» **Text block**
--- START ---

John Phillip Santos (born 1957) is an American freelance filmmaker, producer, journalist, and author. In 1979, he became the first Mexican-American Rhodes Scholar.

==Early life==
Santos was born and raised in San Antonio, Texas. In 1997, Santos joined the Ford Foundation as an officer in the Media, Arts and Culture Program.

He lived in New York City for twenty years, returning to San Antonio in May 2005.

==Career==
His articles have appeared in the Los Angeles Times, San Antonio Express-News, and the New York Times. As an executive producer, he has over forty broadcast documentaries on culture, religion, politics and spirituality for CBS News and PBS, some of which have been nominated for Emmys. As a director he has been involved in program development for Thirteen/WNET in New York City.

Santos was an Emmy nominee in 1988 for From the AIDS Experience: Part I, Our Spirits to Heal/ Part II, Our Humanity to Heal, and in 1985 for Exiles Who Never Leave Home. He has an MA English Literature and Language from St. Catherine's College at Oxford University and a BA in Philosophy and Literature from the University of Notre Dame.

--- END ---

» **Work request A**
According to the biography of John Phillip Santos, in what year did he become the first Mexican-American Rhodes Scholar?
» **Work request B**
Translate this sentence from the biography of John Phillip Santos into Spanish: "He lived in New York City for twenty years, returning to San Antonio in May 2005."
» **Work request C**
Pick up the biography of John Phillip Santos after its last sentence and keep writing it.

» **Data**

--- START ---

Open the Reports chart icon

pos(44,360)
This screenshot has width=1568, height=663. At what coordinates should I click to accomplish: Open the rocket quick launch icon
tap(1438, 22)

--- END ---

» **Answer space A**
1979

» **Answer space B**
Vivió en la ciudad de Nueva York durante veinte años y regresó a San Antonio en mayo de 2005.

» **Answer space C**
Between August 7 and August 18, 2006, Texas Public Radio (KSTX 89.1 FM) broadcast Santos reading from his family memoir Places Left Unfinished at the Time of Creation.

==Awards==
He has been awarded the Academy of American Poets' Prize at Notre Dame, the Oxford Prize for fiction, and the Berlin Prize Fellow at the American Academy in Berlin. His family memoir, Places Left Unfinished at the Time of Creation was a finalist for the National Book Award. He was also a past member of the President's Advisory Commission on Educational Excellence for Hispanic Americans.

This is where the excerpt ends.